Anyway, the map showed a dirt road called “Devil’s Garden” just that,
not Devil’s Garden Road or Devil’s Garden Trail, and it looked accessible
enough, and really not that long. The
plan, as is my way with these things, was to drive some of the way, walk the
rest.
Well let me tell you it was a hot day, and the road was very, very much
steeper than I’d imagined, and I although I believe I went most of the way to
the end, it’s just possible that I missed a vital turn or gave up too soon, but
in any case there wasn’t any kind of "garden" and no a barrel cactus in sight, and certainly nothing
that looked remotely like that Stephen Willard postcard. Such cacti as there were were scrubby stringy
things, like these (admittedly nicely backlit) chollas.

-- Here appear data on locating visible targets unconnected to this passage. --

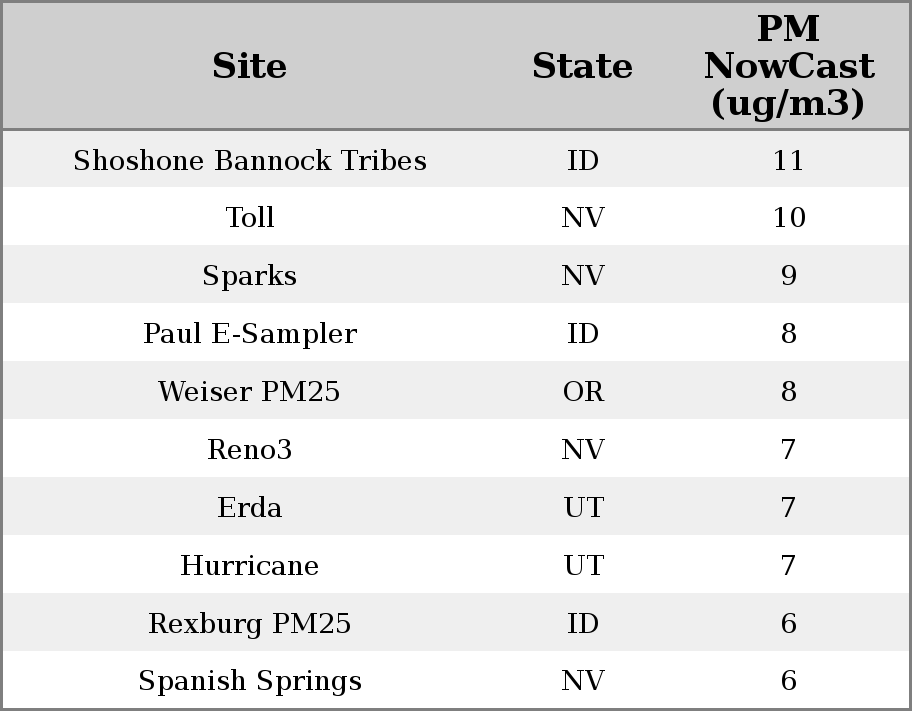This screenshot has width=912, height=711.
Task: Select the NowCast value for Spanish Springs
Action: coord(788,681)
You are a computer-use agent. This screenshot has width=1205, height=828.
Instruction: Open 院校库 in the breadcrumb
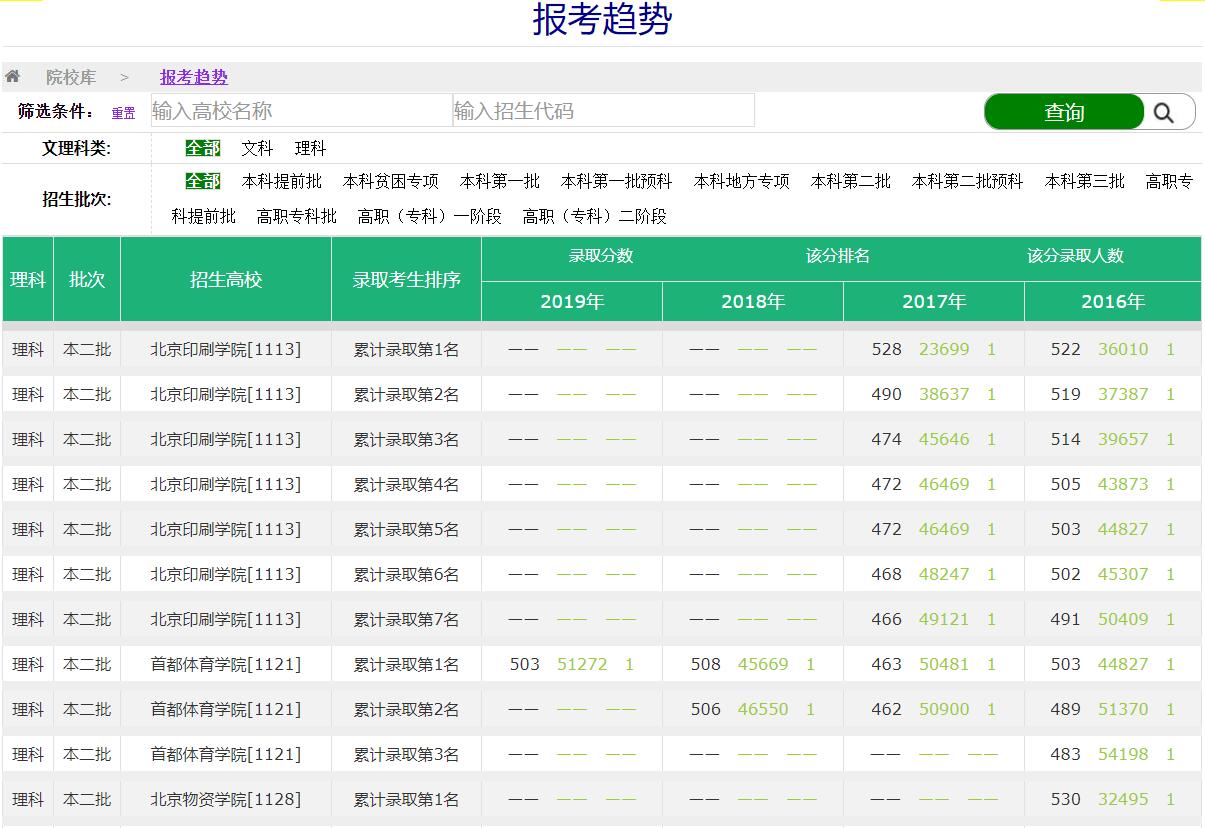(71, 77)

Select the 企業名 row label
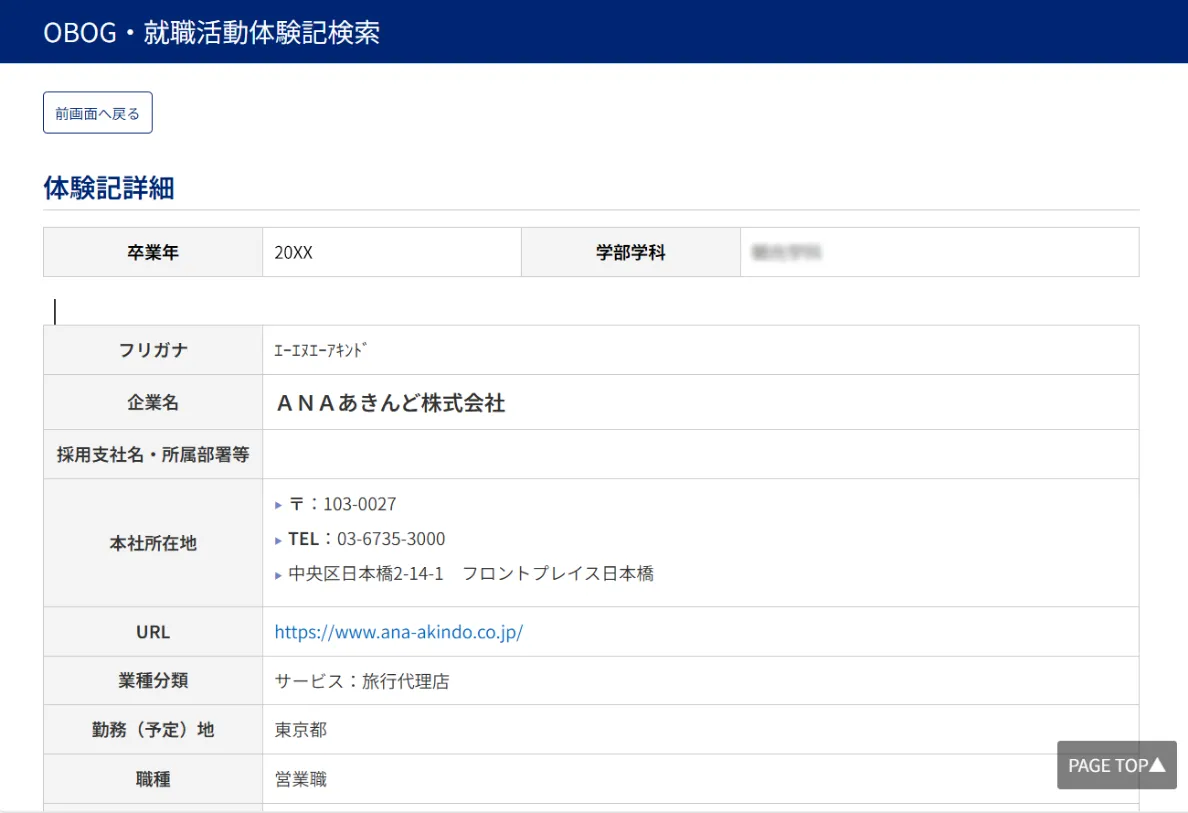(152, 402)
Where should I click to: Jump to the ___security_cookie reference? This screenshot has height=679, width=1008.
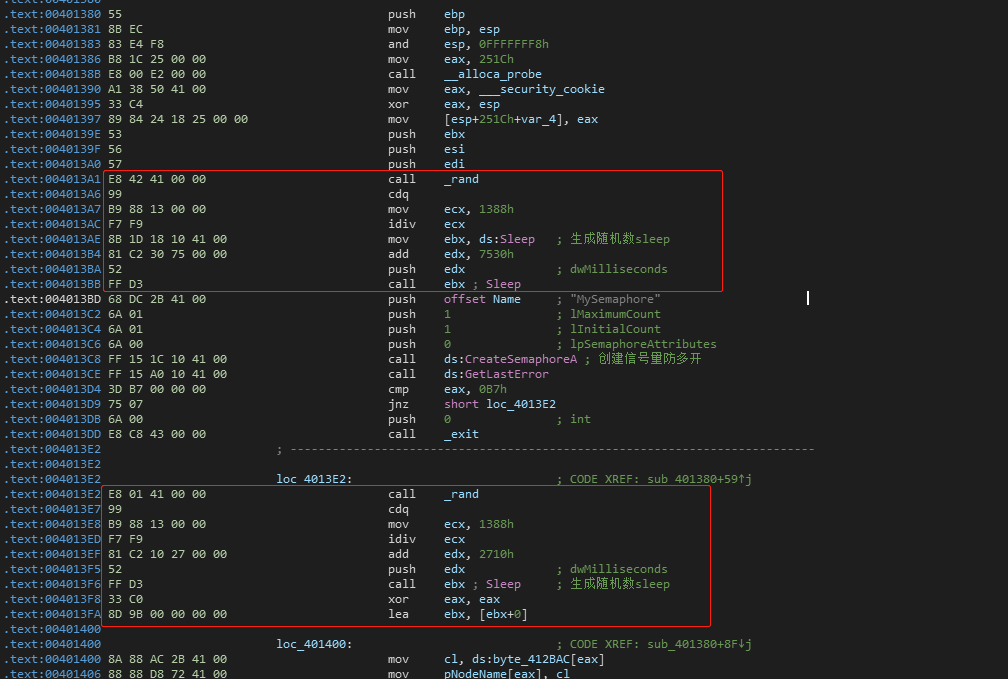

There were however a couple of satisfying finds. One: a good old wrecked car. Sure, of course I believe that people who
dump cars in the desert should be taken to a warm, well-lit place
and run over a few times, and yet I can never quite get over the fact that a wrecked
car always looked pretty good and cool at home in the desert; and sure,
maybe clichéd as well.
And then, far more mysteriously, I found that someone had gone to a
high place and dumped a number of photograph albums. I think they must have had a very special
reason to do a thing like that, but the reason remains unknown to me, not least
because the albums had been out in the sun for so long that except for a few
tantalizing spots and edges, every one of the photographs had been bleached to
a desert whiteness. No need to labor the symbolism there.
Next day I was in Moorten’s Botanical Garden in Palm Springs. Stephen H. Willard used to live in a building
that’s now part of it. There’s nothing
very devilish about the place, and although it’s fun to walk around, it really
isn’t much of an expedition. On the
other hand it’s a very good place to see barrel cacti.